**PASSAGE SHOWN**
Prevention of neonatal respiratory distress syndrome

As the respiratory distress syndrome is a disease of prematurity, the most effective preventive method is to avoid the pre-term labor. However, if the pre-term labor can’t be avoided, RDS can be prevented, or its severity decreased by the following interventions:
1. Antenatal corticosteroids therapy:
  • Steroid enhances surfactant synthesis and release and accelerates lung maturity.
  • Indications: All pregnant women at risk of pre-term labor, or below 34 weeks.
  • Dose: Betamethazone 12mg/IM, two doses 24 hours apart.
2. Exogenous surfactant replacement therapy:
Several studies have revealed benefits of exogenous post-natal surfactant administration in preterm infants born <  30 weeks gestation.
3. Continuous positive airway pressure (CPAP):
Indications:
  • Premature infants at risk (e.g., low birth weight infants, born at or below 28 weeks gestation).
  • Already established RDS but without respiratory failure.
CPAP is considered alternative to endotracheal intubation or mechanical ventilation to prevent the development of atelectasis.

Treatment of neonatal respiratory distress syndrome

General Supportive Measures:
Early supportive measures aim to control the inadequate exchange between the oxygen and carbon dioxide exchange, metabolic acidosis and circulatory insufficiency.

Thermal regulation:
Avoid the neonatal hypothermia by placing the infant in an isolette or radiant warmer and core temperature maintained between 36.5 and 37°C.

Necrotizing enterocolitis
Image: “Necrotizing enterocolitis” by RadsWiki. License: CC BY-SA 3.0
Fluid Supply:
You should be careful with the administration of fluid, as the kidneys have limited concentrating abilities and administration of large volumes of fluid may increase the risk of Patent Ductus Arteriosus (PDA) and necrotizing enterocolitis (NEC).

**INFORMATION SHOWN**
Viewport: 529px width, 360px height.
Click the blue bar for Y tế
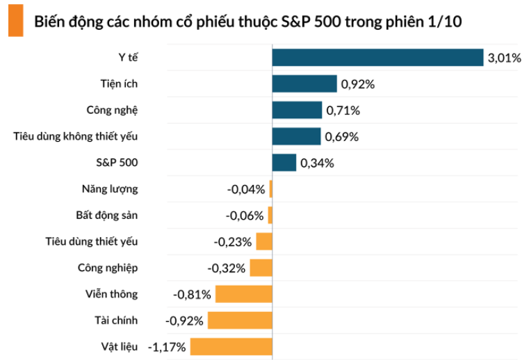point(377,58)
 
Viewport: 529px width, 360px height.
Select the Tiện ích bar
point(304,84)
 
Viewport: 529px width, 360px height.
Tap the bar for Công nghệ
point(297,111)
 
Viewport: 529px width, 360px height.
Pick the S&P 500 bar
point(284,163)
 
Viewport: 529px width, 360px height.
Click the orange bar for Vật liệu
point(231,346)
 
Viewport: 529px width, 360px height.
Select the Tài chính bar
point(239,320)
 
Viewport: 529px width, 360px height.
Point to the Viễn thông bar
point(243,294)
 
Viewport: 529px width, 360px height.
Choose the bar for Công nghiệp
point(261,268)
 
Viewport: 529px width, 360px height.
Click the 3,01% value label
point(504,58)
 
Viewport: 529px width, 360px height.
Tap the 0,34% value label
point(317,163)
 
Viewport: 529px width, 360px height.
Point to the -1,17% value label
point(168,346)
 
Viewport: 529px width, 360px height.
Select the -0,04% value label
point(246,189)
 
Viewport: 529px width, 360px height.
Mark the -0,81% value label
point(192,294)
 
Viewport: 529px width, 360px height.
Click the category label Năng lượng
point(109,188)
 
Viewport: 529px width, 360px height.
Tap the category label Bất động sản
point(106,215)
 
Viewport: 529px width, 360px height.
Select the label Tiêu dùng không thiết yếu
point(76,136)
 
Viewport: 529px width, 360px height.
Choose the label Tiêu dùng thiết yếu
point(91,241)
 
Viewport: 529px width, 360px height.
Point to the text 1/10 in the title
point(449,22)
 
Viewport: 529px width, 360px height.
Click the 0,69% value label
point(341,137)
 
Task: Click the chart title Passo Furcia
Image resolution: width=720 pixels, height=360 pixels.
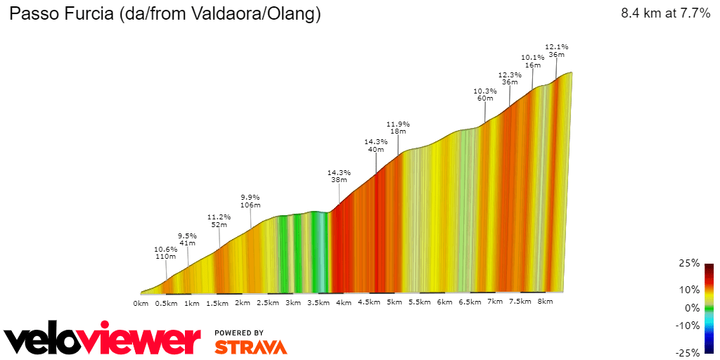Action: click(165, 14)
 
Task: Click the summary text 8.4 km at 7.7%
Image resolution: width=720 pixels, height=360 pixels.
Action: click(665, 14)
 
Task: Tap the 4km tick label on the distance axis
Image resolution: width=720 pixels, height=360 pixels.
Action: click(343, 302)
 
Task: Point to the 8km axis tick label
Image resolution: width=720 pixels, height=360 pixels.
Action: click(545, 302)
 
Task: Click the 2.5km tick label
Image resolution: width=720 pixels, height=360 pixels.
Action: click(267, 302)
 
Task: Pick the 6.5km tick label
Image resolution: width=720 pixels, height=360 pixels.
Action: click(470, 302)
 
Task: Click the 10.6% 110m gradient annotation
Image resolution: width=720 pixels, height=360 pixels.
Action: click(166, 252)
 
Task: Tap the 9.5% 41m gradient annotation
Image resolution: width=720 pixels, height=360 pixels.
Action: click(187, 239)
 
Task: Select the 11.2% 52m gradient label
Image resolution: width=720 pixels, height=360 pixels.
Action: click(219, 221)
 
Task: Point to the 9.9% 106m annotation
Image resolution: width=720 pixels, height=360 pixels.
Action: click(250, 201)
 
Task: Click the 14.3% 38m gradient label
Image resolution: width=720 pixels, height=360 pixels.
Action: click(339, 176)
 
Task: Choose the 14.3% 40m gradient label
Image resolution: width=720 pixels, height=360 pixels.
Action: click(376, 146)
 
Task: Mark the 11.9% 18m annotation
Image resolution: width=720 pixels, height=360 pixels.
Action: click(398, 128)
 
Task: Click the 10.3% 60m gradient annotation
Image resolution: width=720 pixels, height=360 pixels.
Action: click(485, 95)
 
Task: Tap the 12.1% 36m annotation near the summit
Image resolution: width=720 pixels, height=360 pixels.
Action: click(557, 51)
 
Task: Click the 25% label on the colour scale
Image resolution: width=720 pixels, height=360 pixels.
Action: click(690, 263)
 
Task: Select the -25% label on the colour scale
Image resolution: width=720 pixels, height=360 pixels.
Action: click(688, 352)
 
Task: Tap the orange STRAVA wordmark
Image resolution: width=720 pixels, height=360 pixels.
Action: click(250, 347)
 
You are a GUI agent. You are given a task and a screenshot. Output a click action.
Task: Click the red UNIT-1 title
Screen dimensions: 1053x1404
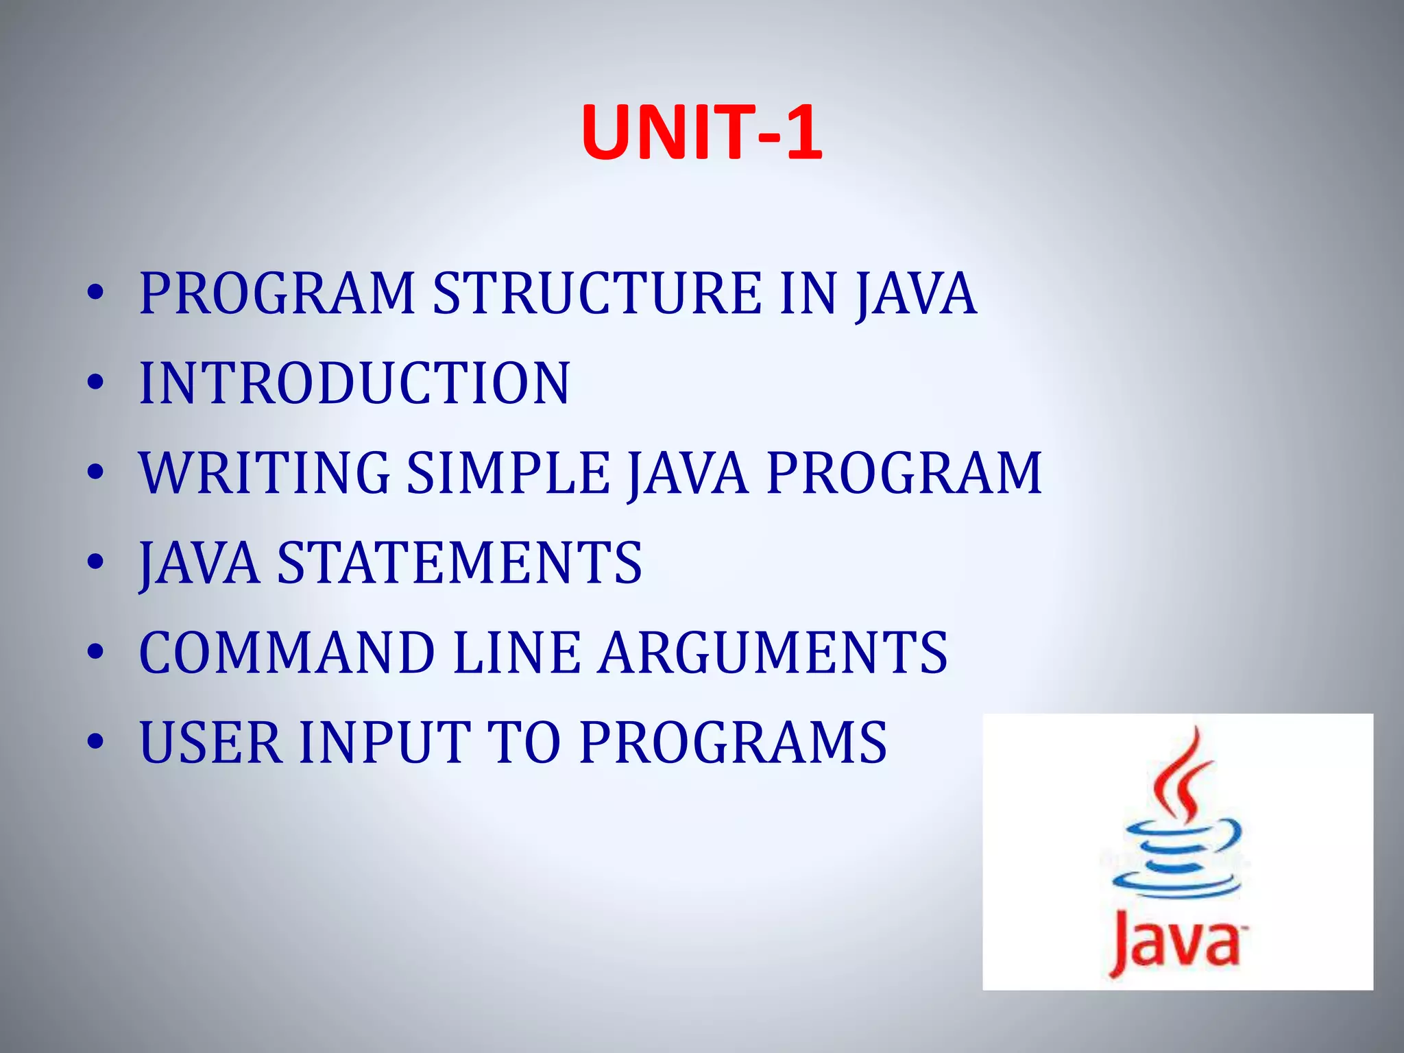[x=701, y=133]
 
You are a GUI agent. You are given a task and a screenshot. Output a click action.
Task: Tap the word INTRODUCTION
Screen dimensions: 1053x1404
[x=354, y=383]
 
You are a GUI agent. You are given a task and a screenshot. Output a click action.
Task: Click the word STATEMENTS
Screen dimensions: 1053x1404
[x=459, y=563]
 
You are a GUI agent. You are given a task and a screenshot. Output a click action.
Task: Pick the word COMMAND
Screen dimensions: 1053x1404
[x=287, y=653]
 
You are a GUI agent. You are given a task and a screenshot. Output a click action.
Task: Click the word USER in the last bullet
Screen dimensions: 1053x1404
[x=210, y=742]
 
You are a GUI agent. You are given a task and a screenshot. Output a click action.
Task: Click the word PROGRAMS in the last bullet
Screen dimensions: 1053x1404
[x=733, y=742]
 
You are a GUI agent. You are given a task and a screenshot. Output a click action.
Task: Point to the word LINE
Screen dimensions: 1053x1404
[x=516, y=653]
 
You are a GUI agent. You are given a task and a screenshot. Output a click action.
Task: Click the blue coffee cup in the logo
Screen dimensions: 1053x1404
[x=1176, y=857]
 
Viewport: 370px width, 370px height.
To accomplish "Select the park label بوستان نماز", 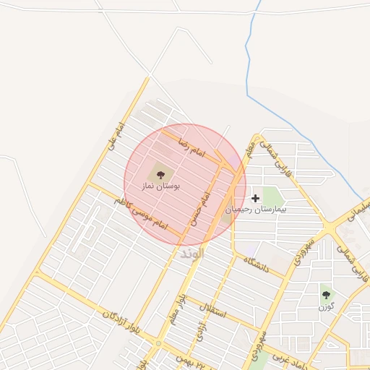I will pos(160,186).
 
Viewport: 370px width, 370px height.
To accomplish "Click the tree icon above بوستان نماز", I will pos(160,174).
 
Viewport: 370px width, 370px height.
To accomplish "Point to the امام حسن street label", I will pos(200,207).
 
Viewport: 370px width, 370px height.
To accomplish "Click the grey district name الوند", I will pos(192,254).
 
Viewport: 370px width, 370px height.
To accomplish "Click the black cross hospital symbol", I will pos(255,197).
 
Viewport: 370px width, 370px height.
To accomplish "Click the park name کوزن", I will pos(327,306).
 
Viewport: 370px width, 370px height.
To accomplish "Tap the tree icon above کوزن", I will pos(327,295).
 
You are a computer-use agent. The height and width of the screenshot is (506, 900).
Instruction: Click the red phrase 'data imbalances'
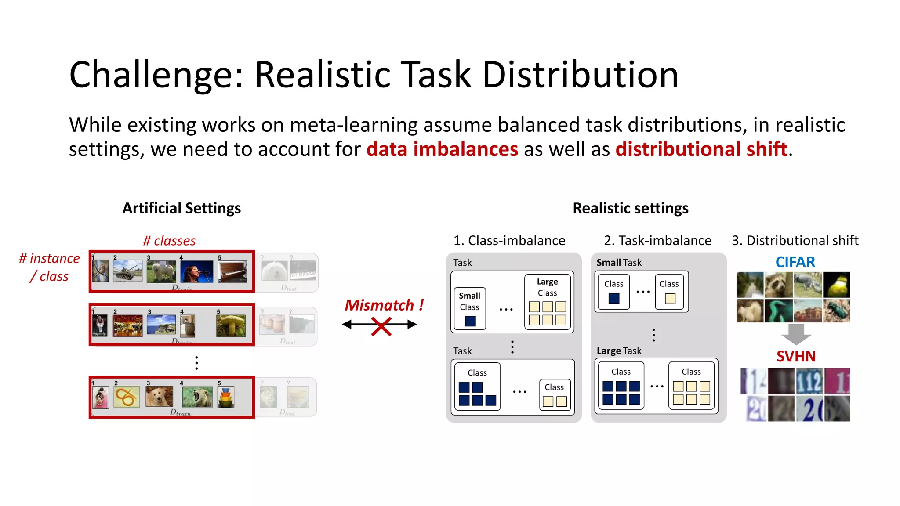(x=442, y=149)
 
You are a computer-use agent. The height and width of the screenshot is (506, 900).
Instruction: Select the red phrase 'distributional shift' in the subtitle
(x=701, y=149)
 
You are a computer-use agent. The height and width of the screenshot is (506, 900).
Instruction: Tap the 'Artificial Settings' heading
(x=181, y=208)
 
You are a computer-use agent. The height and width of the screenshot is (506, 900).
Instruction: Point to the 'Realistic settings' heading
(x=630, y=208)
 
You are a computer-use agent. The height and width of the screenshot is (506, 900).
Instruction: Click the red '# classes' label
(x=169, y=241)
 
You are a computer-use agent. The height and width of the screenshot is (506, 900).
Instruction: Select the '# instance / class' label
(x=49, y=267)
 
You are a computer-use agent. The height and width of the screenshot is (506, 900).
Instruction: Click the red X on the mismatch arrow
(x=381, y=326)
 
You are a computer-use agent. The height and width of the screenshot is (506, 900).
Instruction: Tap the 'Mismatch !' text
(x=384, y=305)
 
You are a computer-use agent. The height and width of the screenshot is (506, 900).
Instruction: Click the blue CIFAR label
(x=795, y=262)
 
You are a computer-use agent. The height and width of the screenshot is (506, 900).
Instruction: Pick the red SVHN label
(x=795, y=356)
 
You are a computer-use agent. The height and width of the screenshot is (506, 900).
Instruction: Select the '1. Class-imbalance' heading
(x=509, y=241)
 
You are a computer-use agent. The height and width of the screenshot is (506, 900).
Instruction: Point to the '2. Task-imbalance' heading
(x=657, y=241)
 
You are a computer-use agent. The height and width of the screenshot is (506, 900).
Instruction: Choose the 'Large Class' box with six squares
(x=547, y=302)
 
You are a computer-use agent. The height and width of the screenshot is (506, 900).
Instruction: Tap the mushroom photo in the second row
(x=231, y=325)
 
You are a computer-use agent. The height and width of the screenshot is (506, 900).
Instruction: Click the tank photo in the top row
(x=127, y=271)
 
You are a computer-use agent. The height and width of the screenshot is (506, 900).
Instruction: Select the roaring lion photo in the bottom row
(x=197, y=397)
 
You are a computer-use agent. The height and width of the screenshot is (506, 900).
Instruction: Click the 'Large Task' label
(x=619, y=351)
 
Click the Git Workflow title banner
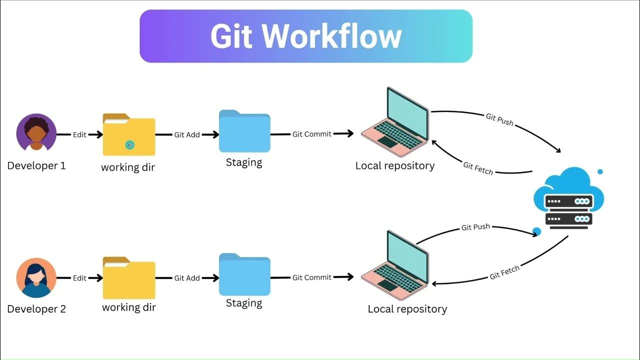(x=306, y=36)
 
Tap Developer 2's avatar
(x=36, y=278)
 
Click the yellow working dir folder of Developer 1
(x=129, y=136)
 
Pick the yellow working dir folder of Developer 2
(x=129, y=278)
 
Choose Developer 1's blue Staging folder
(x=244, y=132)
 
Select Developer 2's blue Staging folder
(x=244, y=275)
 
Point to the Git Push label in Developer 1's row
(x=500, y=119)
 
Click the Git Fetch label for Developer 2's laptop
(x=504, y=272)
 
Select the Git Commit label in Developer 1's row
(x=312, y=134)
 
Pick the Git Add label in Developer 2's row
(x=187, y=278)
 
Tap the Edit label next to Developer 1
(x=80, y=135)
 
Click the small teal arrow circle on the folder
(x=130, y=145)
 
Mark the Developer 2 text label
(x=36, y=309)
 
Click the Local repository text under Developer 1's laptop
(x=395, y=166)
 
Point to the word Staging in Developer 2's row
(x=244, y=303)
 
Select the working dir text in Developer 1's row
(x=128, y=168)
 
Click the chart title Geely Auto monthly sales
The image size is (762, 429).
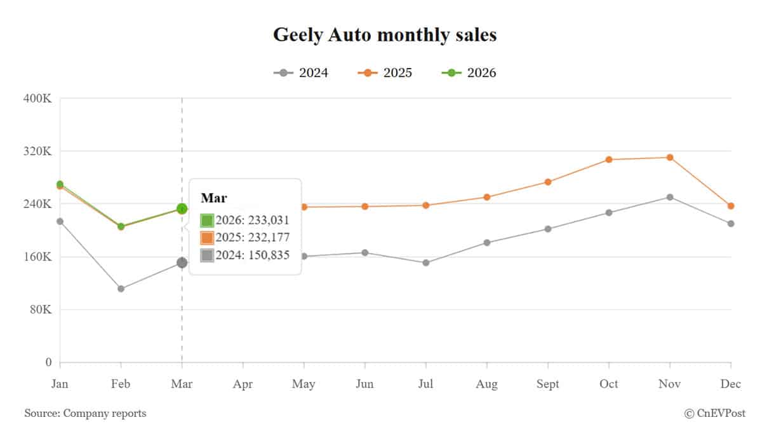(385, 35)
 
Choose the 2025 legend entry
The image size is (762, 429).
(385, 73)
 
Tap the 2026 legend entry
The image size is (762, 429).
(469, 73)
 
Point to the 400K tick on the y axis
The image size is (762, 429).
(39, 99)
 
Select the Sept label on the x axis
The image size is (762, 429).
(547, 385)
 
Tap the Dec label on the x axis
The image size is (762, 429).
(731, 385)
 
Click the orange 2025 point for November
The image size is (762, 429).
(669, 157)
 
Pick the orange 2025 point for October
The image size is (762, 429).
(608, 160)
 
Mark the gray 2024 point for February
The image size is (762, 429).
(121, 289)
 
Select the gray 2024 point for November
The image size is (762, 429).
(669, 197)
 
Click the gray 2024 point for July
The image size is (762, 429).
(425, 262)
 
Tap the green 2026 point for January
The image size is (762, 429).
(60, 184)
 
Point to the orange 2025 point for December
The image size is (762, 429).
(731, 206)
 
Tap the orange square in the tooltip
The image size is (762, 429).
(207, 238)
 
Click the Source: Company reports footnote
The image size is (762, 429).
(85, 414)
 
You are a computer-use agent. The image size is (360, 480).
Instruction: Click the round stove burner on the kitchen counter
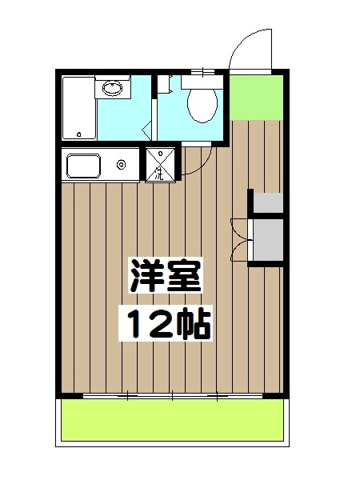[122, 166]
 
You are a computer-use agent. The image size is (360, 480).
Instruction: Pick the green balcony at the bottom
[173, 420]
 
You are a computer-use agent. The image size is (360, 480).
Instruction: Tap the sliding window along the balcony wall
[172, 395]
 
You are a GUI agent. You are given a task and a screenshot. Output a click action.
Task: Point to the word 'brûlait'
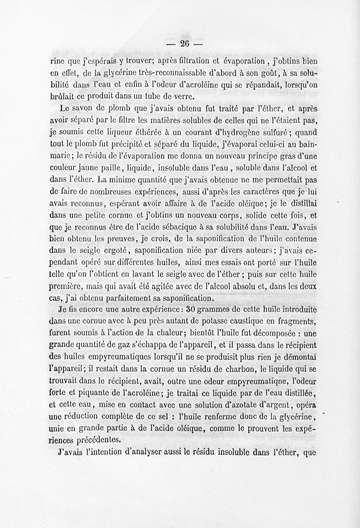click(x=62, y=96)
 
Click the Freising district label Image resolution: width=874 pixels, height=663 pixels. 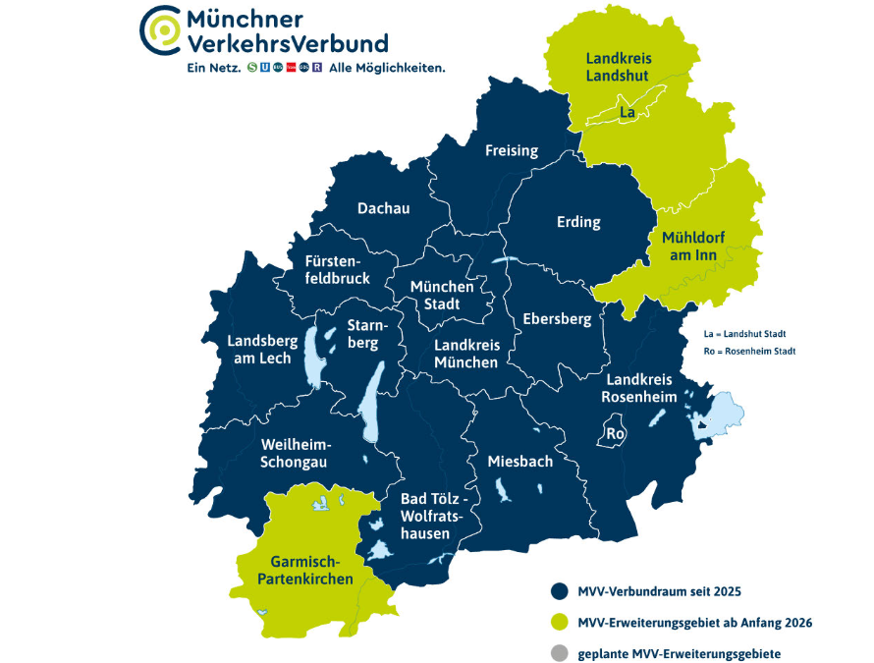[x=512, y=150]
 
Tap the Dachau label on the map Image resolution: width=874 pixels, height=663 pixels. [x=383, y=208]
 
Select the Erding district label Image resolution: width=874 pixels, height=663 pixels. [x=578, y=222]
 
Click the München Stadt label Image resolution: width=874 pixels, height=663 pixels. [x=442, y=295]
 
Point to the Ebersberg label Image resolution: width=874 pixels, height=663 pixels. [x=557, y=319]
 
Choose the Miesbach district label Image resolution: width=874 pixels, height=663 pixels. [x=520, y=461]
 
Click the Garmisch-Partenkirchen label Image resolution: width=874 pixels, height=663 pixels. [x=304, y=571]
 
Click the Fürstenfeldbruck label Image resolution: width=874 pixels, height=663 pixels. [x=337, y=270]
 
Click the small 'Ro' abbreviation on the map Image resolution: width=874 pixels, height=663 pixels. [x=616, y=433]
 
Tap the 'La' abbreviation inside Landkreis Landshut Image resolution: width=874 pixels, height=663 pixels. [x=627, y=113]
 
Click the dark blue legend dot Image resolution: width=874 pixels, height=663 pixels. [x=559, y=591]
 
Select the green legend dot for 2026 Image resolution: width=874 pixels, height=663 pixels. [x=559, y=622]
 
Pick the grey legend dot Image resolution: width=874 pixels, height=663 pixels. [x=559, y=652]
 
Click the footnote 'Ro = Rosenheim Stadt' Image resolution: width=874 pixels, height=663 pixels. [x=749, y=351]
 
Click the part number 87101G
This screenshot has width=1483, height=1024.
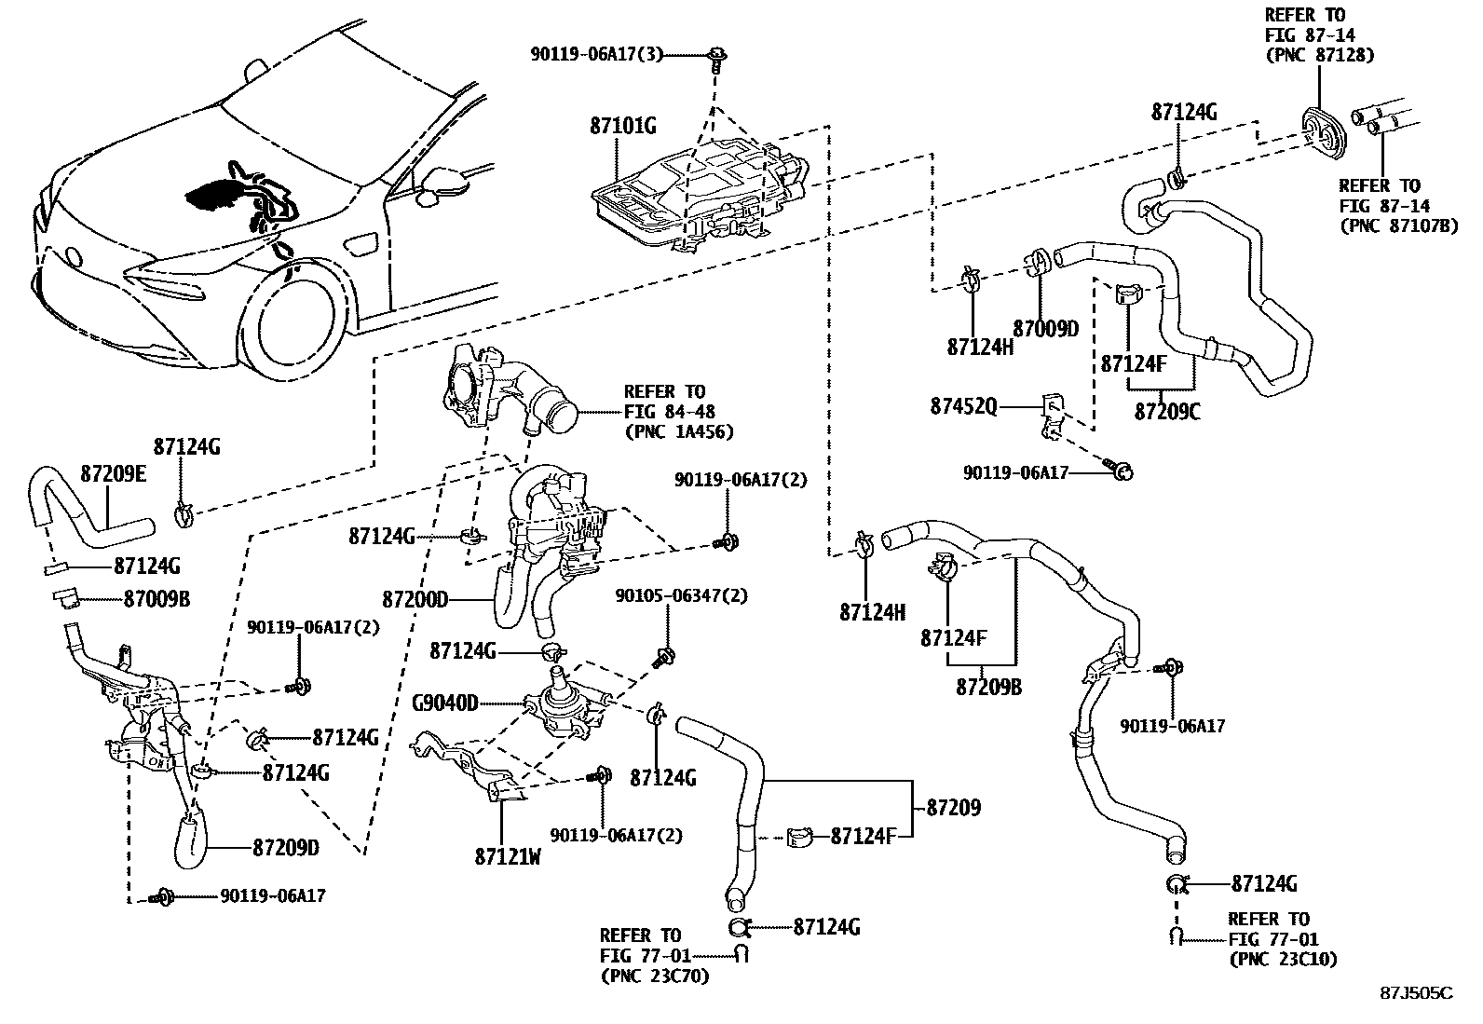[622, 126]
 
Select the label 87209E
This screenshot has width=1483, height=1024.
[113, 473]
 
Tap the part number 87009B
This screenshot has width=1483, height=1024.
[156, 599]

**INSTRUCTIONS**
**1.** Update the passage on neonatal respiratory distress syndrome between "Prevention of neonatal" and "24 hours apart.", inclusive, and give that stretch again with "lung maturity" changed to "pulmonary maturity".
**2.** Which interventions does the passage on neonatal respiratory distress syndrome name for preventing RDS or lessening its severity?

**ANSWERS GIVEN**
**1.**
Prevention of neonatal respiratory distress syndrome

As the respiratory distress syndrome is a disease of prematurity, the most effective preventive method is to avoid the pre-term labor. However, if the pre-term labor can’t be avoided, RDS can be prevented, or its severity decreased by the following interventions:
1. Antenatal corticosteroids therapy:
  • Steroid enhances surfactant synthesis and release and accelerates pulmonary maturity.
  • Indications: All pregnant women at risk of pre-term labor, or below 34 weeks.
  • Dose: Betamethazone 12mg/IM, two doses 24 hours apart.

**2.**
Antenatal corticosteroids therapy
Exogenous surfactant replacement therapy
Continuous positive airway pressure (CPAP)